French fishermen are set to block freight headed for Britain at the Port of Calais and other ports due to a dispute over fishing licences.

Britain has licensed 961 French boats to continue fishing in British waters, but around 150 have been denied as they have not been able to prove, to the UK’s satisfaction, that they have fished there previously.

Economic target

The Guardian reports that fishermen would decide what action to take in the coming days, with Olivier Leprêtre, the president of the organisation that represents northern France’s fishermen, saying a blockade is likely. Action could start on Friday or Monday if agreed to.

“We are aiming more to target exports, because we don’t want to harm the French economy,” he told a meeting of fishermen said. “We want to affect the UK’s economy.
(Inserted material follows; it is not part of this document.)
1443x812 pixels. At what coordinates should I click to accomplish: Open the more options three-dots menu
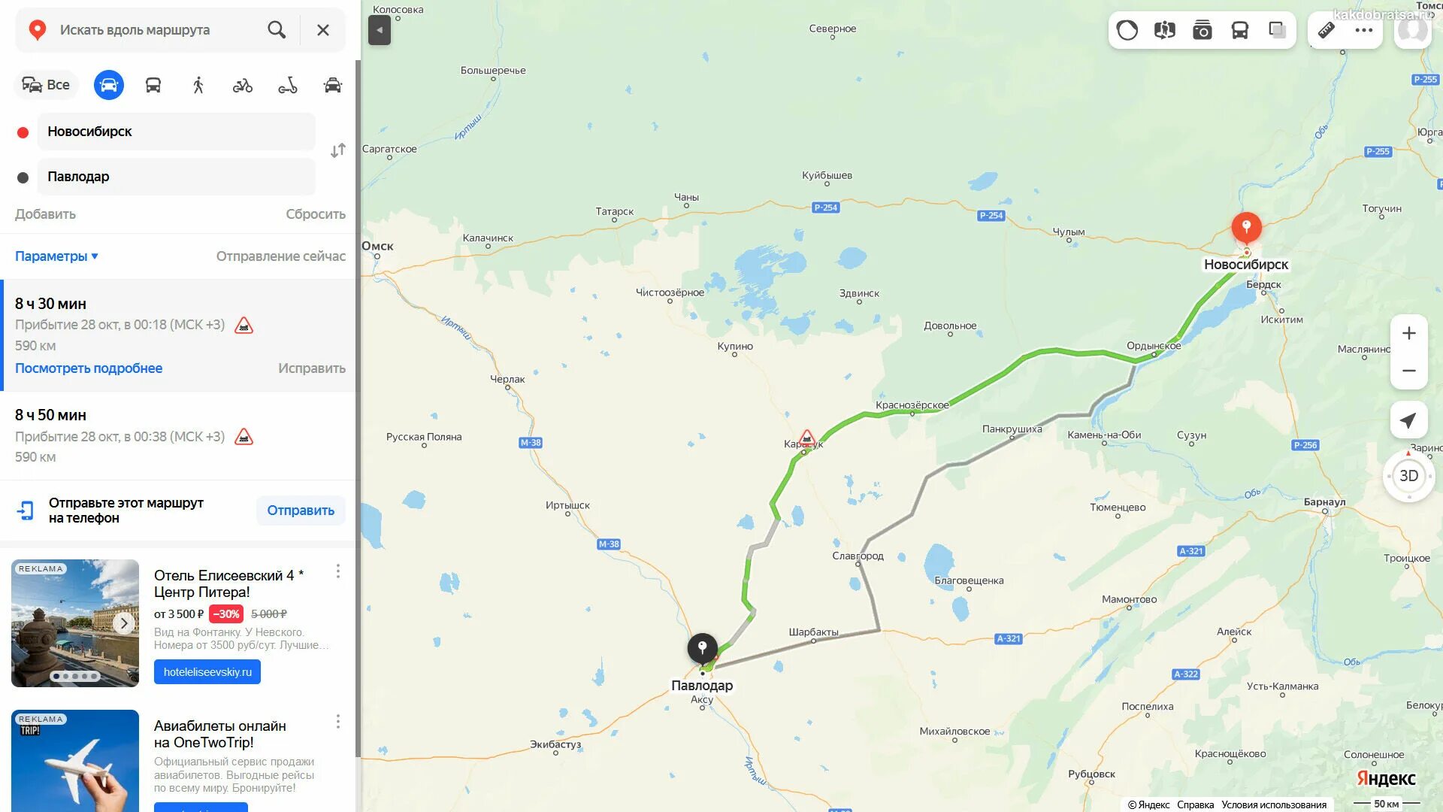click(x=1364, y=30)
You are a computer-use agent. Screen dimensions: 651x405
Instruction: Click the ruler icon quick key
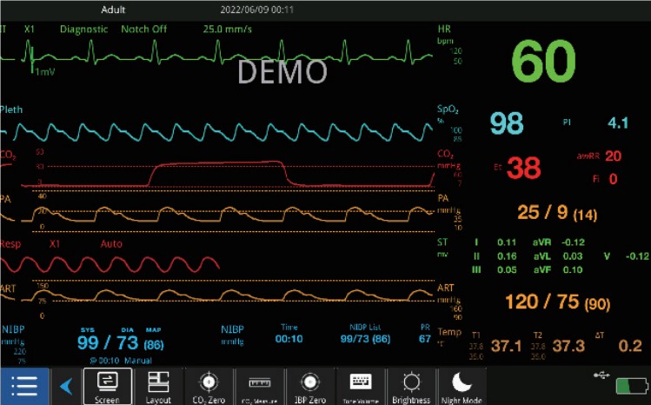[259, 386]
We will do this properly – and we will do it.”

Options on table

France has said that it will take its own measures if the EU fails to intervene in the dispute, reports the Independent.

France’s Europe minister Clement Beaune said: “We still have all options on the table, including these measures. We will prefer to have it on the EU level but if nothing happens at the EU level we will take French measures. But I don’t want to go into that.”

A question of trust

Beaune said the dispute called UK trustworthiness into question and it was in its “best interest” to settle.

“If we want to work together ... on defence, and security, and foreign policy, and crises like the one we see in Belarus, or maybe in Ukraine, in the Balkans, which is a big concern for the UK as well, you need trust and to be true to your words,” he said.

Protect trade

A UK government spokesperson told the Express that Britain’s approach to fishing licences was in line with its commitments in the EU-UK Trade and Cooperation Agreement (TCA).

“We are disappointed by threats of protest activity, and we look to the French authorities to ensure that there are no illegal actions and trade is not affected,” they said.

Disagreement

French fishermen have accused Britain of failing to implement the TCA which allows European trawlers that had worked in British waters before Brexit to continue doing so, reports the Telegraph.

Benoit Firmin, of the regional fisheries committee in Boulogne-Sur-Mer, said: “The fact is that we have respected our end of the [Brexit] deal, but the UK has not respected its end. We are sorry to see that it’s played out like this.”